Deep Too by Stan Dragland
I picked up a few digital books at a good price from BookThug in the spring, as the pandemic was getting underway, and this was one of them. Here’s a descriptive excerpt that also helps explain the title:
“There was this guy at one of the other urinals in there,” he says. “‘Sure is cold,’ the guy said, & I said ‘What’s cold?’ & he said, ‘No, no, you’re supposed to say & deep too.
This short, somewhat amusing book is all about penises, or at least, perhaps, about how mainstream culture thinks of them. It’s comprised mainly of anecdotes, stories, limericks, and poorly-written emails that promote enlargement. I want to say that it’s not too deep, though maybe that would be a bit unfair. I think maybe I’m just the wrong demographic for it.

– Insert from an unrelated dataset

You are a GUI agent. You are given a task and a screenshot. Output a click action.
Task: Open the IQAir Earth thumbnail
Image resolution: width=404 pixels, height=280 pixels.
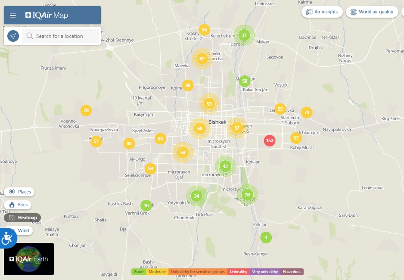point(29,259)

Twilight of Democracy: The Seductive Lure of Authoritarianism by Anne Applebaum
Applebaum, a journalist and historian, is quite interesting: a classic conservative not of the traitorous latter-day Republican variety. In Twilight of Democracy she describes how her communities have divided into those defending liberal democracy against the tide of illiberalism – in the United States and in her other home, Poland, as well as Hungary – and those who have become complicit with authoritarianism, using the attendance (and subsequent absences) at her large annual New Year’s parties as a starting point.
Applebaum talks about how we got to where we are, from a historical perspective, but doesn’t offer a specific prescription for how we’re going to save ourselves, if we can. She just asks us to be informed, and engaged.

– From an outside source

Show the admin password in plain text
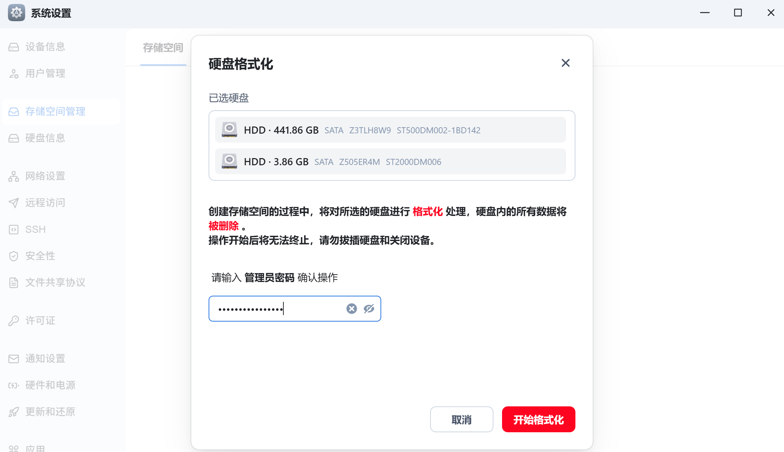 (x=369, y=308)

How to Be an Anti-Racist by Ibram X. Kendi
Like many white liberals, I want to be an agent in making the world a fair and just place for people born without the automatic privilege that white skin is said to provide, and in pursuit of that goal I try to listen to a diverse range of voices. It was with that in mind that I bought Kendi’s book, based mainly on its current popularity among others with seemingly similar goals. Unfortunately, this book didn’t do it for me.

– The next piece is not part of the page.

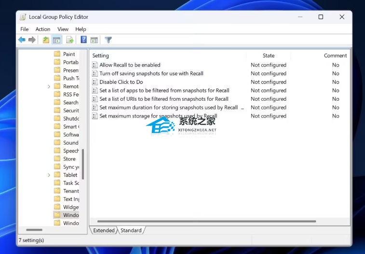Open the Action menu

43,29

The main idea behind How to Be an Anti-Racist is that a person (or a system or an institution) is either racist or anti-racist – there is no in between, no colour-blind disinterest. I can get behind this as an academic exercise, as a way to try to steer the apathetic or the just-plain-busy-with-stuff people to think more actively about racism and to take more action to eliminate it. But it doesn’t come across that way. Rather, it seems like a essential prescription, an invariable rule, and anyone that looks for any nuance to this rule, therefore, must be racist.
This can be somewhat true – despite having wilfully unlearned a lot of racism already, I can still identify racism in my own thinking, and I welcome literature that constructively helps me to uncover it. This book isn’t providing that opportunity, though. The more I read, the less hopeful I felt. I fear that How to Be an Anti-Racist may push those who buy it away from such self-examination more than toward it.
Recollections of My Nonexistence: A Memoir by Rebecca Solnit
Why so much memoir this year? Not like me at all.
Solnit’s Recollections are, in one respect, the kind of memoir I like best: not too long; meandering and philosophical; more intellectual travelogue than ego. The main theme running through these essays, which follow Solnit from adolescence through her development as a feminist and writer in San Francisco in the 1980s, is the main theme through much of her work: violence against women, in its various forms, and its impact on women’s livelihoods.
I enjoyed her depictions of her first apartment and her life in it, which inspired enviousness and nostalgia, but I especially liked that it took me a while to read because I was constantly stopping to take notes, or just to think.